CIP2A inhibitors TD52 and Ethoxysanguinarine promote macrophage autophagy and alleviates acute pancreatitis by modulating the AKT-mTOR pathway.

BACKGROUND

Acute pancreatitis (AP) is a prevalent and serious condition within the digestive system, with approximately 20 % to 30 % of cases advancing to severe acute pancreatitis (SAP). During the initial phases of SAP, macrophages are activated in response to the substantial amounts of acinar cell contents and damage-associated molecular patterns (DAMPs) resulting from acinar cell destruction. Subsequently, activated macrophages release a significant array of pro-inflammatory factors that exacerbate the progression of SAP. Cancerous inhibitor of protein phosphatase 2A (CIP2A) is an oncogenic protein that is intimately linked to immune regulation.
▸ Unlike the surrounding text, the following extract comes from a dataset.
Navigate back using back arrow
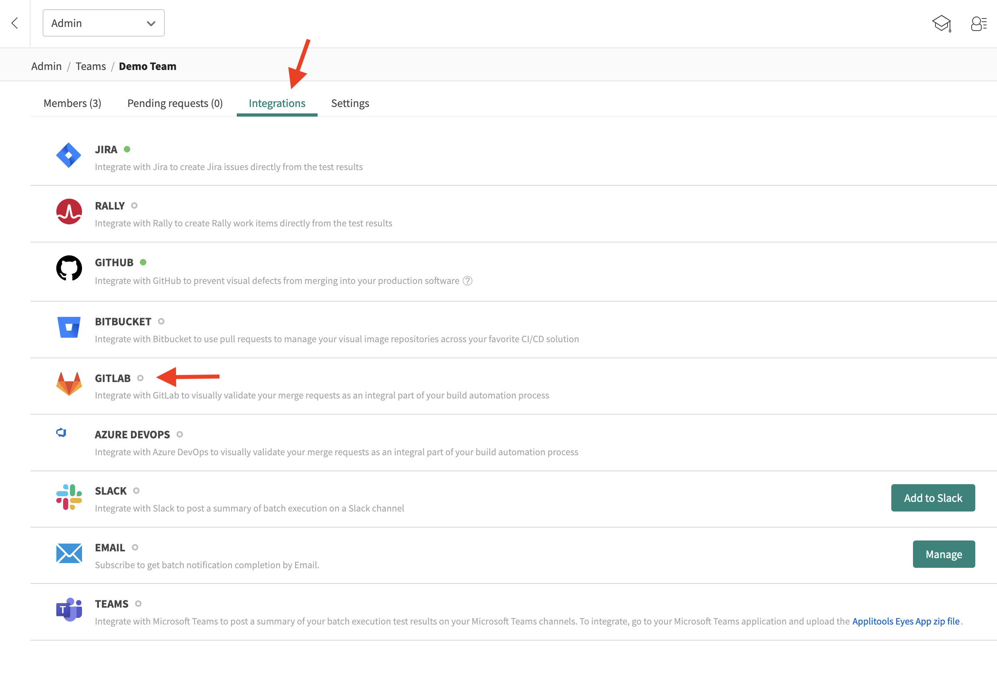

While the role of CIP2A in T-cell-mediated specific immune responses has been reported, its function and mechanism in macrophages, a component of non-specific immunity, have not been widely studied. This research fills this knowledge gap by elucidating the critical role of CIP2A in regulating macrophage autophagy and inflammation. This finding not only expands our understanding of CIP2A in immune modulation but also provides a new scientific basis and potential application prospects for targeting CIP2A in the treatment of AP.

METHODS

We established AP using a combination of palmitoleic acid with anhydrous ethanol or using caerulein alone. The effects of TD52 and Ethoxysanguinarine (Etho) on SAP were evaluated through serological, histopathological, and tissue inflammation observations. The effect of TD52 on macrophage activation in vitro was examined using primary macrophages (PMs) and RAW264.7 cells.

RESULTS

We found that TD52 and Etho inhibit CIP2A expression while reducing the levels of serum amylase, lipase, and inflammatory cytokines, thereby alleviating the pathological symptoms of SAP. Additionally, TD52 could reduce the infiltration of macrophages into pancreatic tissue. Therefore, we established a model of macrophage inflammatory response mimicking the pathophysiological process of AP and detected changes in inflammation, apoptosis, and autophagy through pre-treatment of macrophages with TD52. The results show that inhibiting CIP2A expression decreases the release of inflammatory cytokines and reduces apoptosis in macrophages. Further exploration revealed that TD52 promoted macrophage autophagy regulation and inhibited the AKT-mTOR pathway to modulate macrophage activation.

CONCLUSION

In summary, our findings indicate that TD52 and Etho can alleviate the severity of SAP. TD52 can block the AKT-mTOR pathway to promote macrophage autophagy, thereby improving SAP. Thus, CIP2A may serve as one of the molecular targets in SAP, highlighting its potential as a therapeutic option.